Quoted text –

7.5: The First Law of Thermodynamics

Skills to Develop

  • To calculate changes in internal energy

To study the flow of energy during a chemical reaction, we need to distinguish between a system, the small, well-defined part of the universe in which we are interested (such as a chemical reaction), and its surroundings, the rest of the universe, including the container in which the reaction is carried out (Figure 7.5.1). In the discussion that follows, the mixture of chemical substances that undergoes a reaction is always the system, and the flow of heat can be from the system to the surroundings or vice versa.

Figure 7.5.1: A System and Its Surroundings. The system is that part of the universe we are interested in studying, such as a chemical reaction inside a flask. The surroundings are the rest of the universe, including the container in which the reaction is carried out.

Three kinds of systems are important in chemistry. An open system can exchange both matter and energy with its surroundings. A pot of boiling water is an open system because a burner supplies energy in the form of heat, and matter in the form of water vapor is lost as the water boils. A closed system can exchange energy but not matter with its surroundings. The sealed pouch of a ready-made dinner that is dropped into a pot of boiling water is a closed system because thermal energy is transferred to the system from the boiling water but no matter is exchanged (unless the pouch leaks, in which case it is no longer a closed system). An isolated system exchanges neither energy nor matter with the surroundings. Energy is always exchanged between a system and its surroundings, although this process may take place very slowly. A truly isolated system does not actually exist. An insulated thermos containing hot coffee approximates an isolated system, but eventually the coffee cools as heat is transferred to the surroundings. In all cases, the amount of heat lost by a system is equal to the amount of heat gained by its surroundings and vice versa. That is, the total energy of a system plus its surroundings is constant, which must be true if energy is conserved.

Task statement – Continue the section on the first law of thermodynamics from where it stops.

Given records –

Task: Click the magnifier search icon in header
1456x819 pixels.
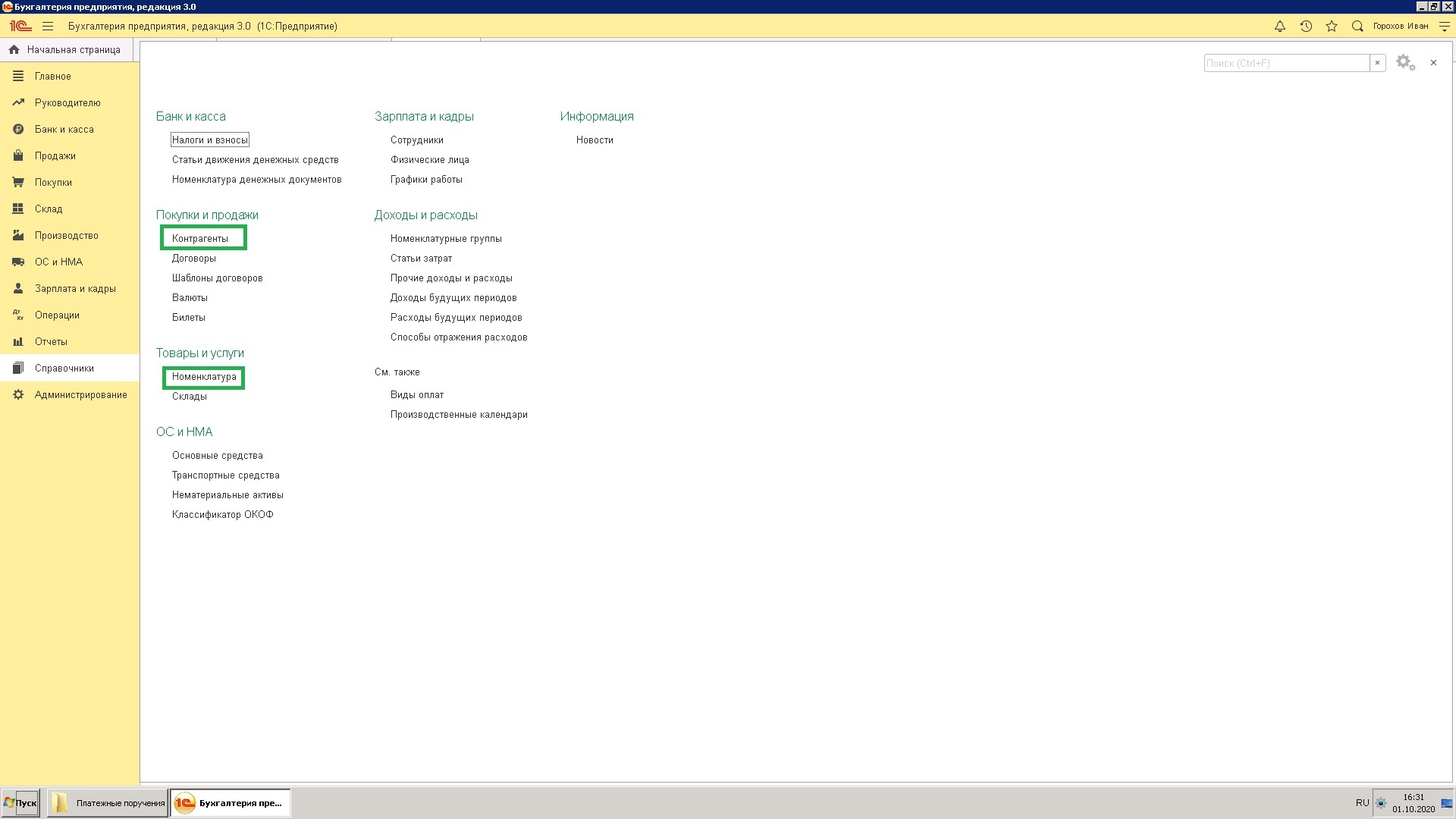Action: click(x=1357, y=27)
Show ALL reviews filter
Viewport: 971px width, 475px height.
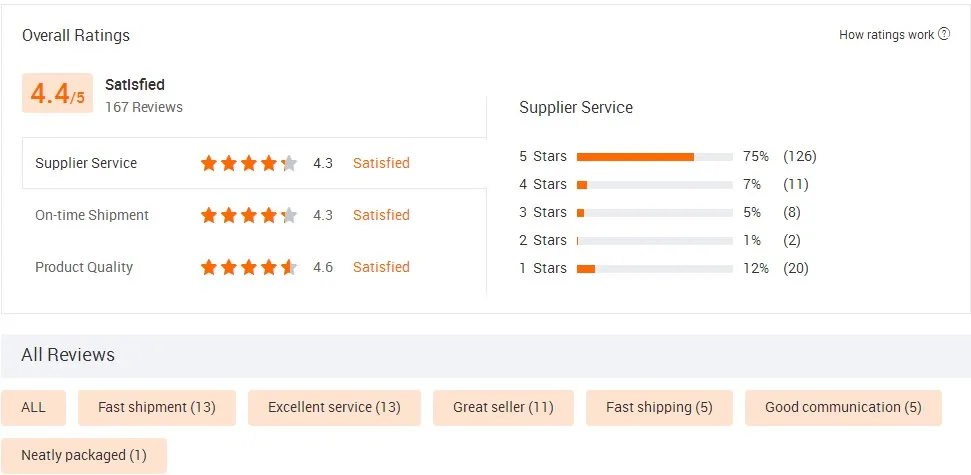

In response –
The state of a system is a complete description of a system at a given time, including its temperature and pressure, the amount of matter it contains, its chemical composition, and the physical state of the matter. A state function is a property of a system whose magnitude depends on only the present state of the system, not its previous history. Temperature, pressure, volume, and potential energy are all state functions. The temperature of an oven, for example, is independent of however many steps it may have taken for it to reach that temperature. Similarly, the pressure in a tire is independent of how often air is pumped into the tire for it to reach that pressure, as is the final volume of air in the tire. Heat and work, on the other hand, are not state functions because they are path dependent. For example, a car sitting on the top level of a parking garage has the same potential energy whether it was lifted by a crane, set there by a helicopter, driven up, or pushed up by a group of students (Figure 7.5.2). The amount of work expended to get it there, however, can differ greatly depending on the path chosen. If the students decided to carry the car to the top of the ramp, they would perform a great deal more work than if they simply pushed the car up the ramp (unless, of course, they neglected to release the parking brake, in which case the work expended would increase substantially!). The potential energy of the car is the same, however, no matter which path they choose.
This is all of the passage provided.